Diaphragmatic Breathing: This is a technique that involves natural, slowed down, breathing that has been a part of Yoga traditions for a long time. Breathe deeply from the diaphragm/belly/abdomen (usually we breath from the top of our chests or lungs). It requires a bit of effort to do this continuously but, when done correctly, it will reduce your oxygen consumption, reduce your heart rate and blood pressure, and increase specific brain activity related to increased levels of alertness. You can practice by doing this several times a day for a few minutes to see the immediate benefits.
Transcendental Meditation (TM): Transcendental meditation is a stress reduction technique that was introduced to the West by an Indian Yogi about 50 years ago. It can be learned by certified teachers throughout Montreal if you need something with more guidance and want to be taught formally. It involves a technique of repetitive tantric sounds specific to each individual to promote a shift in awareness and create a very restful state. Check out some classes in Montreal on TM.
Click on the active links in the article or see our citations here:
Marshall Jr, G. D., Agarwal, S. K., Lloyd, C., Cohen, L., Henninger, E. M., & Morris, G. J. (1998).
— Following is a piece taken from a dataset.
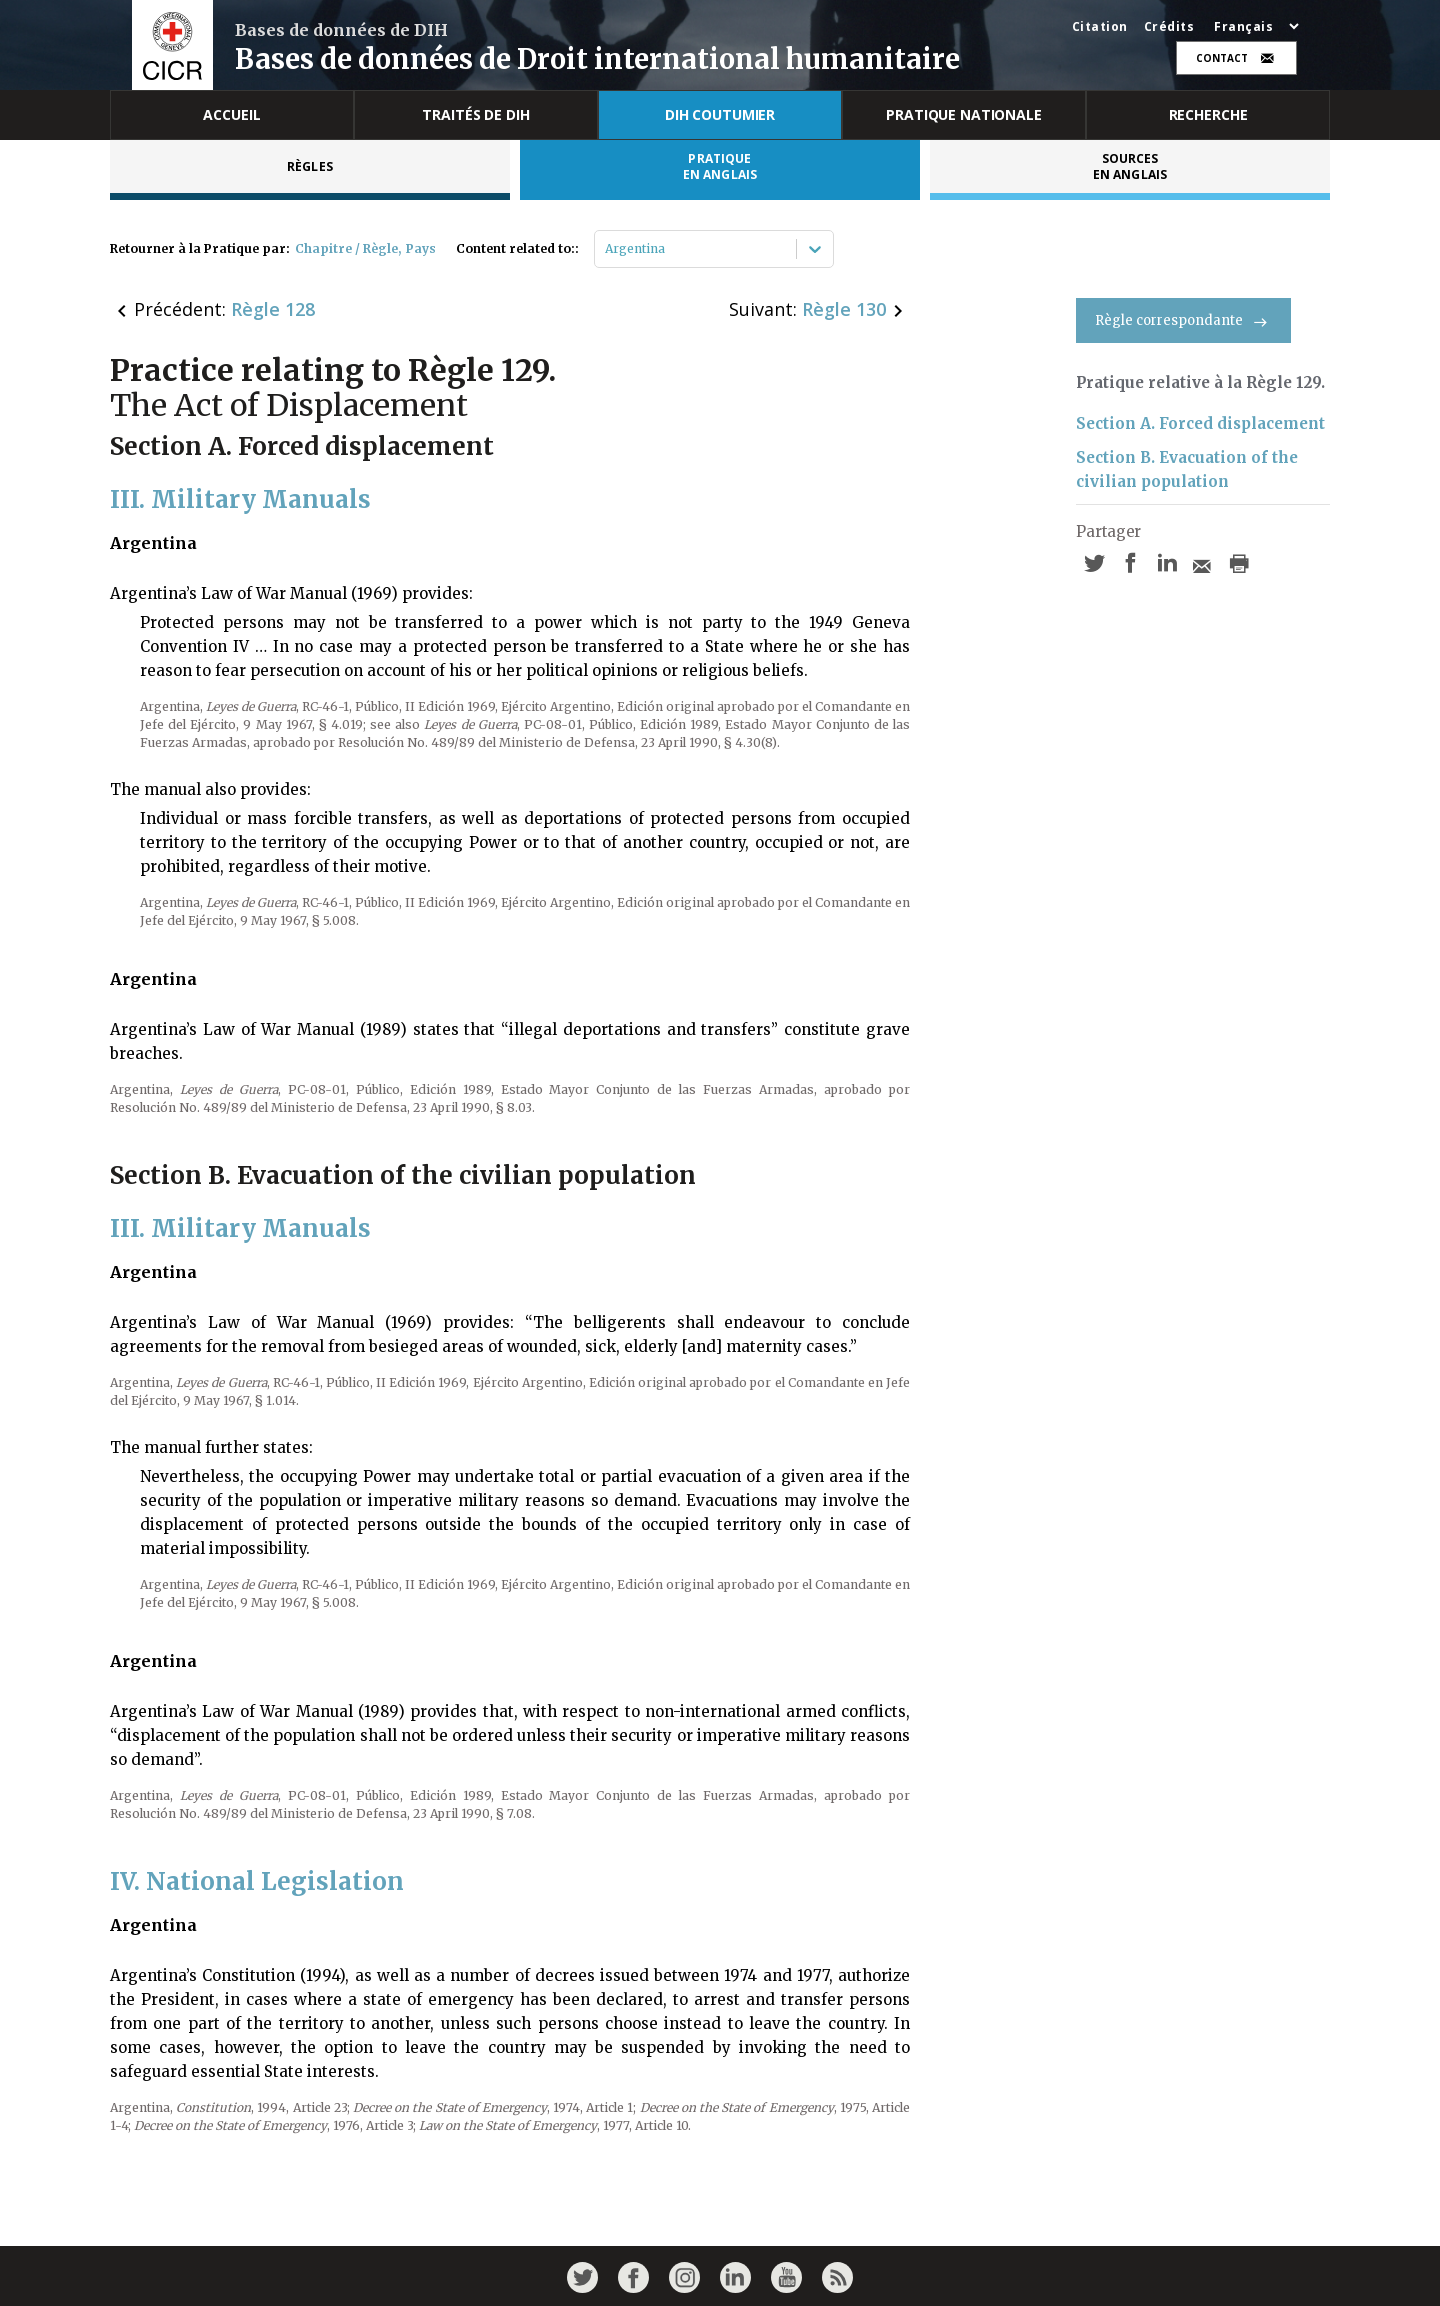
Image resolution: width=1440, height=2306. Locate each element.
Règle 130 (844, 309)
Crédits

Cytokine dysregulation associated with exam stress in healthy medical students. Brain, behavior, and immunity, 12(4), 297-307.
Steptoe, A., Wardle, J., Pollard, T. M., Canaan, L., & Davies, G. J. (1996). Stress, social support and health-related behavior: a study of smoking, alcohol consumption and physical exercise. Journal of psychosomatic research, 41(2), 171-180.
Oaten, M., & Cheng, K. (2005). Academic examination stress impairs self-control. Journal of social and clinical psychology, 24(2), 254.
Liza, V., Darviri, C. (2011). Stress management techniques: evidence-based procedures that reduce stress and promote health. Health Science Journal, 5(2).